10 November 2005

Georgia v. Randolph

A while back I was asked if I could analyze Georgia v. Randolph on CrimLaw. I couldn't at the time because I was judging a moot court argument with this as one of its questions. The question? When there is a common shared area (but exclusive to others) and one of the persons sharing the area refuses to consent to a police search can the other person give consent while the first person is present? In other words, can permission from one resident overcome prior denial by the other resident when both are present?

The poor kids doing the first session I judged got me, Tom (Seeking Justice), and the head prosecutor from Richmond's south side (Manchester). While every other contestant was getting questioned by civil lawyers (posing as judges) these kids had a little bit of a hot bench. The second session was just me and Tom and those kids might have actually had it a little rougher. They all did fine; I just felt sorry for them pulling the only criminal lawyers that were judging.

Anyway, Orin has addressed theory with far more depth than I have time to cover here. However, here are the rules of thumb which I think most courts have found:

1) If there are multiple residents of a house each resident can give permission to search if the other resident is not present.

2) The person giving permission cannot give absolute permission. If there is some thing or place which is restricted from the person giving permission (i.e. a forbidden room, an unshared safe, a computer with files that the permittor cannot access) then permission does not extend to a search of it.

3) The standard applied is not solely whether the permittor has actual authority; the standard is whether the permittor had actual or apparent authority. Hence, police can rely on Mom's permission to search her adult child's room, even if she has not gone in the room for two years. A search reliant on the claims of a woman that she is a daughter of the accused (and who opens the door with a key) would be valid even if she were only the nosy neighbor who had found the emergency spare (unbeknownst to the police). However, when a male gives permission to search that will not extend to the female resident's purse. Likewise, the search of the room above should not be valid if the door were locked and mom told the police she didn't have a key.

All that said, I think the standard which has been assumed for a long time is that if a person with authority gives permission it is valid against all comers. When we were discussing the moot court arguments with the law students in the after argument critique everybody was commenting on how the pro-Randolph argument was the "loser" argument.

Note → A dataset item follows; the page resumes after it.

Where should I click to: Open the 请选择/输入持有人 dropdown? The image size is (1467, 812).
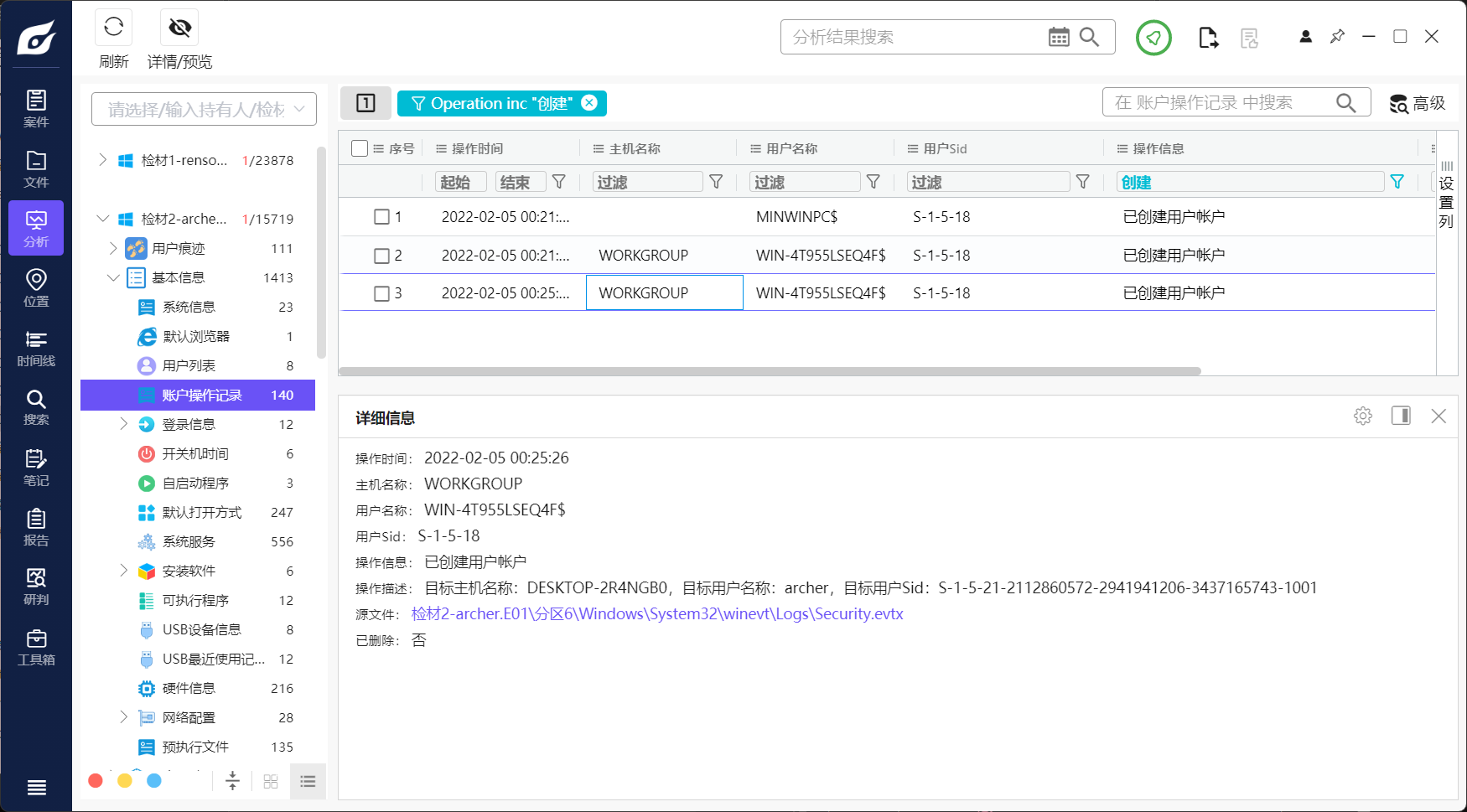pyautogui.click(x=203, y=108)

Personally, I think the equities are in favor of the Randolph decision. Allowing the police to do what they did in this case is to allow them to game the system. Of course, they could have gamed the system anyway by asking to search when he wasn't present. And police gaming the system hasn't exactly been a powerful argument in recent years (see any of my various rants about Whren sanctioned clearly pretextual stops). It'd be nice if the Court stepped up and said, "The Constitution does not directly address this question and when there is an ambiguous area that relates to personal rights guaranteed under this document we must always err in favor of protecting the citizen against the overwhelming power of the State. Therefore, we find the search unconstitutional." It'd be nice, but I'm not holding my breath.

1 comment:

Windypundit said...

I really liked the argument in your comment to Orin's post: Once mom has said "no," you can't just go ask dad. Once the person most closely associated with the search area has refused, it doesn't matter that someone else could give them consent, because they've already got the most authoritative answer, and it's "no."

I have no idea if there's any support for this rule in earlier court rulings, but it's sure simple and easy to understand. Maybe I just like it because I can understand it without a law degree.